Since then 463 persons have availed of the provisions enabling a person, aged 16 or over, to have their preferred gender recognised in law.
Under the terms of the Act the Minister was required to initiate a Review of its implementation.
The Review Group that was tasked with this submitted its Report to the Minister in June 2018.
One of the ten key recommendations to the Minister was to effectively abolish all obstacles or delays to the process around obtaining a gender recognition certificate.
The Minister notes in her statement on the matter that this would only happen subject to parental consent (with an appropriate legal process to address cases where there is not consent from both parents or it is not possible or safe to obtain same.
Now while this has all the appearances of prudent caution, it is in fact anything but.
In fact to see how this is effectively a ‘dead letter’ precaution you need only imagine how any parent who consistently refused to sanction a gender recognition change for their 7 or 8 year old child would almost inevitably be accused of transphobic bullying or coercion.
Cue the outrage and cue the immediate character assassination of said parents who may profoundly object to validating their child’s choice on such a profound matter at so young and developmentally immature an age.
In fact one of the very first things that Review Group Report mentions is how they have heard from young people and teachers about children not being allowed to use their preferred name or pronoun at home.

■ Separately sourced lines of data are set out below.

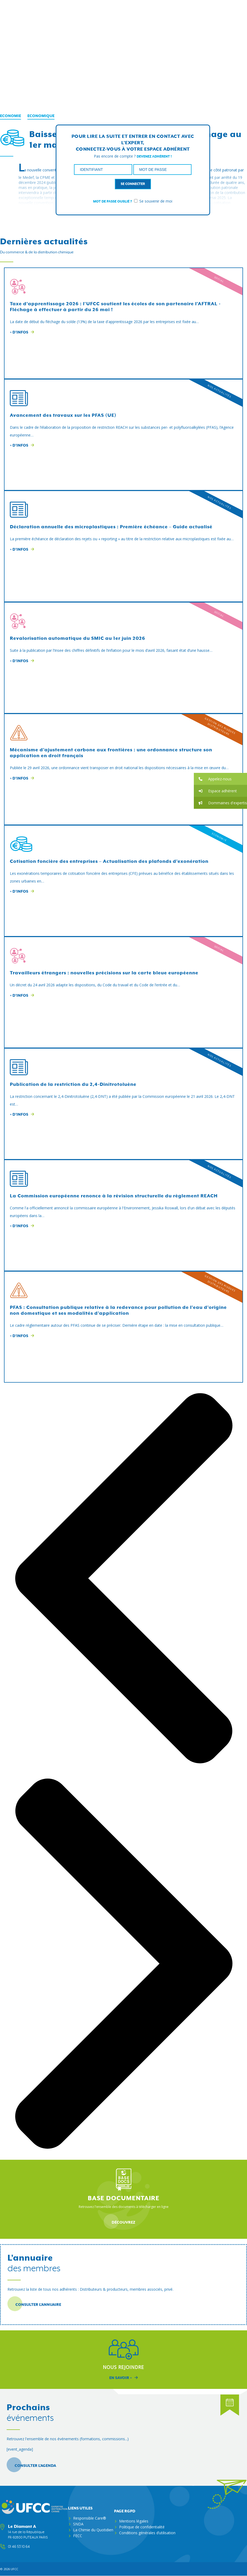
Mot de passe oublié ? (112, 201)
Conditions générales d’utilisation (147, 2532)
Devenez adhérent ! (154, 156)
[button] (220, 779)
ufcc (14, 2569)
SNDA (78, 2523)
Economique (41, 116)
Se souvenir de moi (153, 201)
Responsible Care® (89, 2518)
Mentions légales (133, 2521)
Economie (10, 116)
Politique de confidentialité (142, 2526)
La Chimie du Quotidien (93, 2529)
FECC (77, 2535)
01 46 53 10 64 (19, 2547)
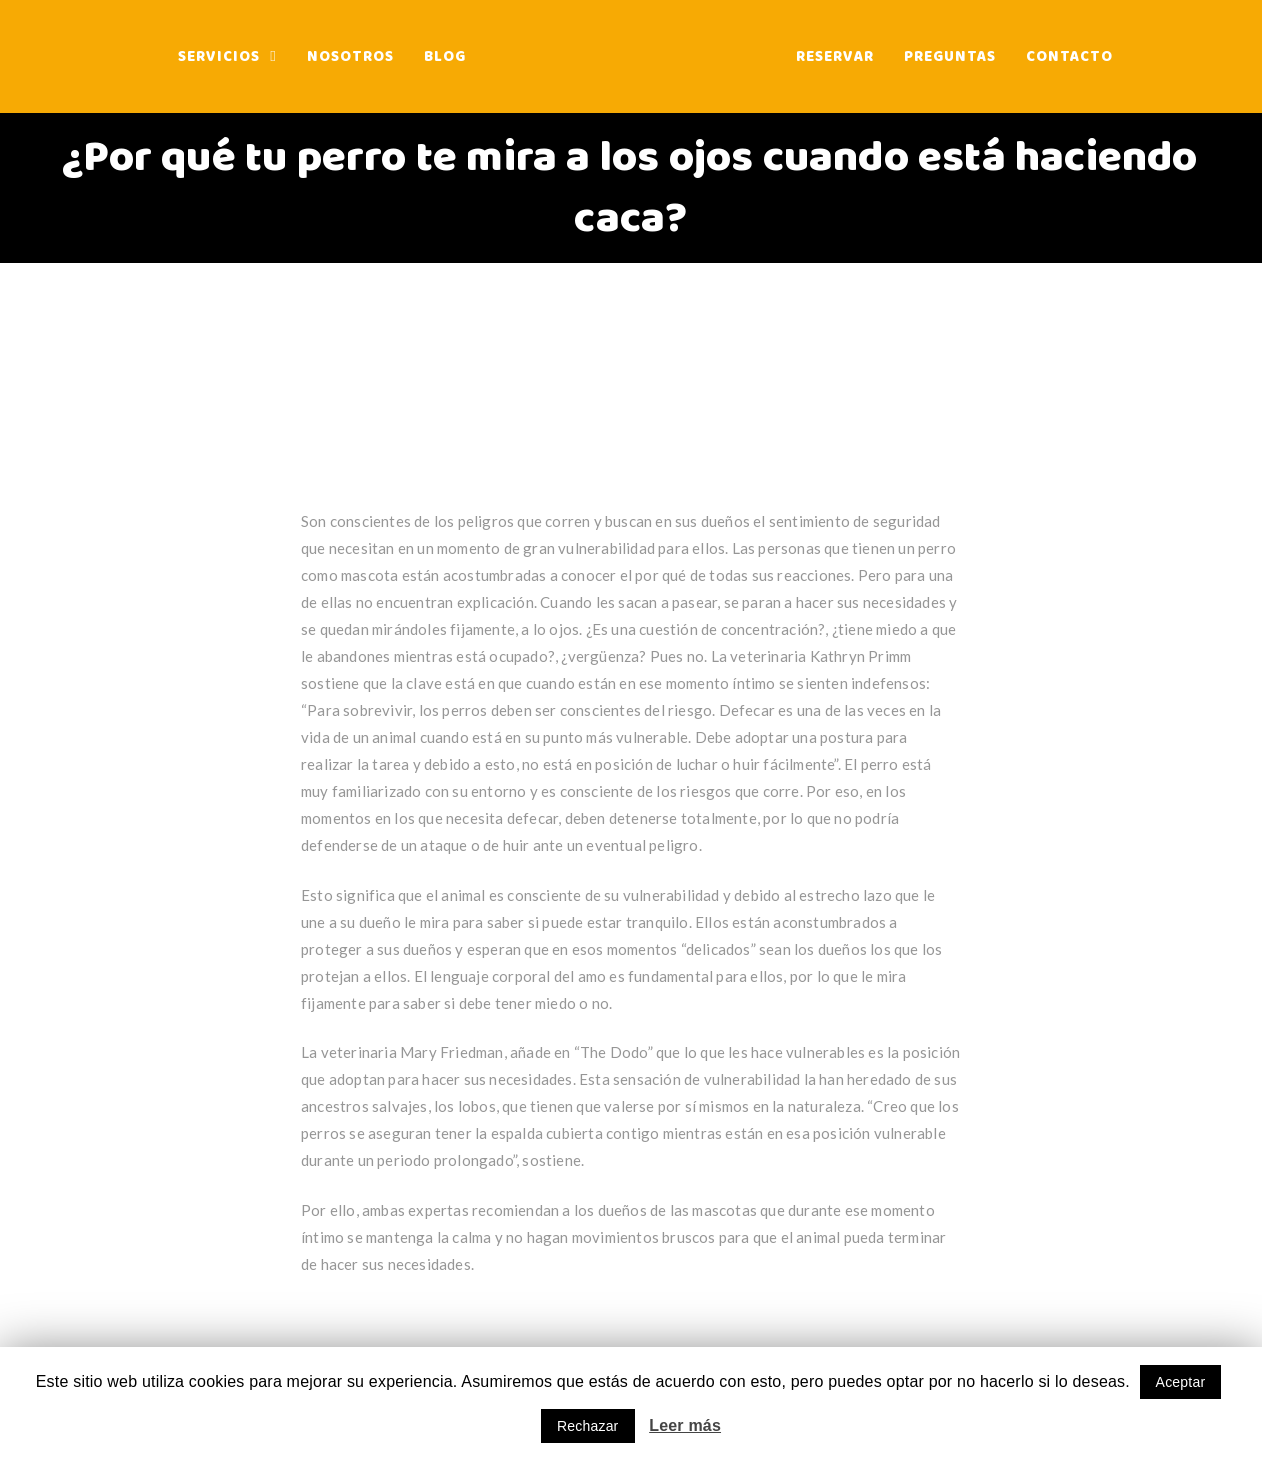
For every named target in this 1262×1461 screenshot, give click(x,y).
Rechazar (588, 1426)
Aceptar (1181, 1382)
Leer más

They highlight this as a form of abuse.
In what real sense then can parents feel genuinely free to object to their child’s request to change gender?
The fact that the Minister is actively considering introducing such a drastic change based on 92 written submissions is utterly irresponsible especially given that we do not even know how many of those objected to the entire process.
All we are told is that they the written submissions were “broadly supportive of a simplified and more flexible arrangement for children aged 16/17 years; and were also supportive of extending provision for gender recognition to children under 16 years and persons who are non-binary.
This makes a mockery of subjecting such an important issue to wide-ranging critical engagement. As such the proposal needs to be rejected.